The most sweeping survey of its kind — involving nearly 20,000 employees working at 258 EMS organizations — found that overall turnover among paramedics and EMTs ranges from 20 to 30 percent annually. With percentages that high, ambulance services face 100% turnover over a four- year period. Staffing shortages compromise our ability to respond to healthcare emergencies, especially in rural and underserved parts of the country.
The pandemic exacerbated this shortage and highlighted our need to better understand the drivers of workforce turnover. There are many factors. Our ambulance crews are suffering under the grind of surging demand, burnout, fear of getting sick and stresses on their families. In addition, with COVID-19 halting clinical and in-person trainings for a long period of time, our pipeline for staff is stretched even more.
The challenge is to make sure that the paramedics and EMTs of the future know that EMS is a rewarding destination. Many healthcare providers have extensive professional development resources, but that simply does not exist for EMS. COVID-19 has put additional pressures on the health care system and added another layer of complexity to the emergency response infrastructure.

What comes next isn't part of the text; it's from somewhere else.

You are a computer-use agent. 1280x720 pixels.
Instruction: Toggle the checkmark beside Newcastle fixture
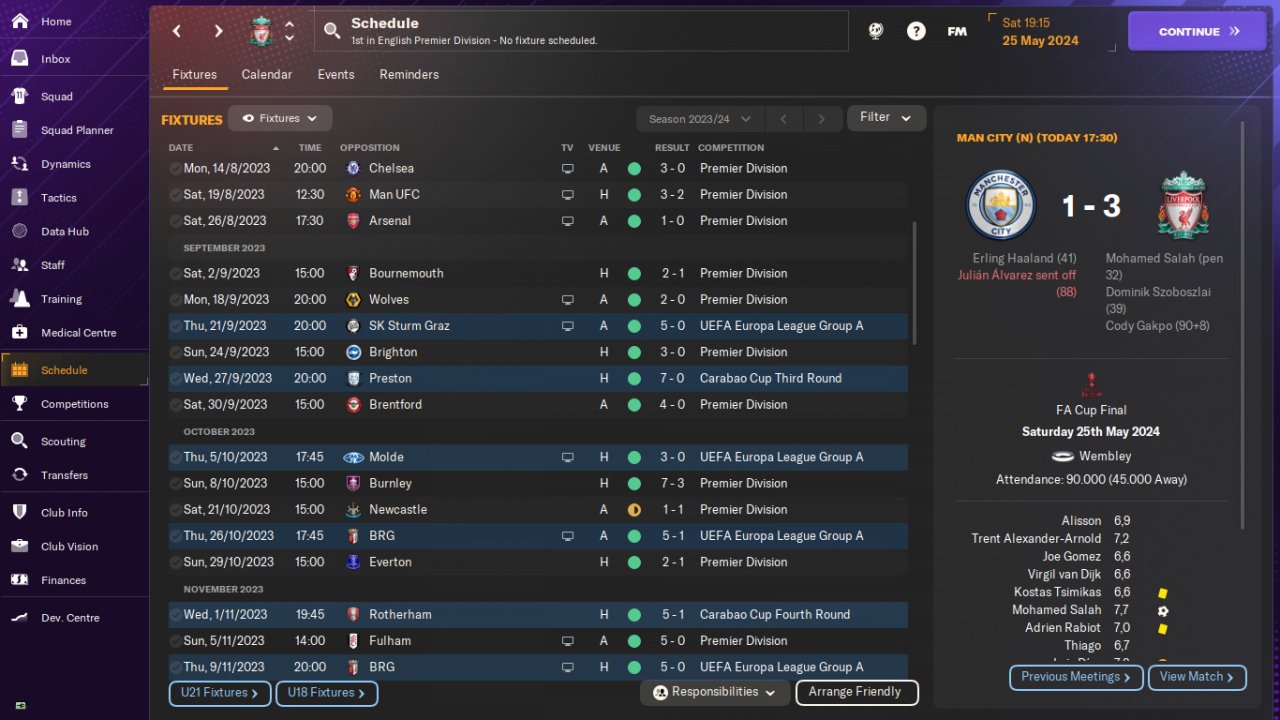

Fortunately, there are immediate and long-term solutions. Although the provider relief funds are essential and helpful to address the challenges of the pandemic, we need funding for EMS that addresses paramedic and EMT training, recruitment, and advancement more directly. The Congress can provide specific direction and funds to the Health Resources and Services Administration (HRSA) to help solve this workforce crisis. Those funds can be used to pay for critical training and professional development programs. Some of our members have already begun offering programs and would benefit from additional funding support from HRSA. Funding public-private partnerships between community colleges and private employers to increase the applicant pool and training and employment numbers through grants could overcome the staffing deficit we face.
In addition, more immediately targeting funds for EMS retention could address the shortage we are experiencing day to day. To help ambulance services retain paramedics and EMTs, we request funds through HRSA to be paid directly to paramedics and EMTs. These earmarked funds could be distributed to each state with specific guidance that the State Offices of EMS distribute the funds to all ground ambulance services using a proportional formula (per field medic).
With capitated payments by federal payors, there are limited funds to transfer into workforce initiatives. Increasing Medicare payments temporarily would be meaningful to compete with other employers and other jobs. This could help infuse additional funds into the workforce and create innovative staffing models that take into account hospital bed shortages and overflow.
The workforce shortage crisis facing EMS spans several potential Committees of jurisdiction. This critical shortage is particularly felt in many of our rural and underserved communities. As Congress moves on the steps we have outlined above, we also urge you to organize hearings in the appropriate Committees to develop long-term solutions and focus the country’s attention on these urgent issues.
Thank you in advance for continuing to ensure that our frontline responders have the resources necessary to continue caring for our patients in their greatest moment of need, while maintaining the long-term viability of our nation’s EMS system.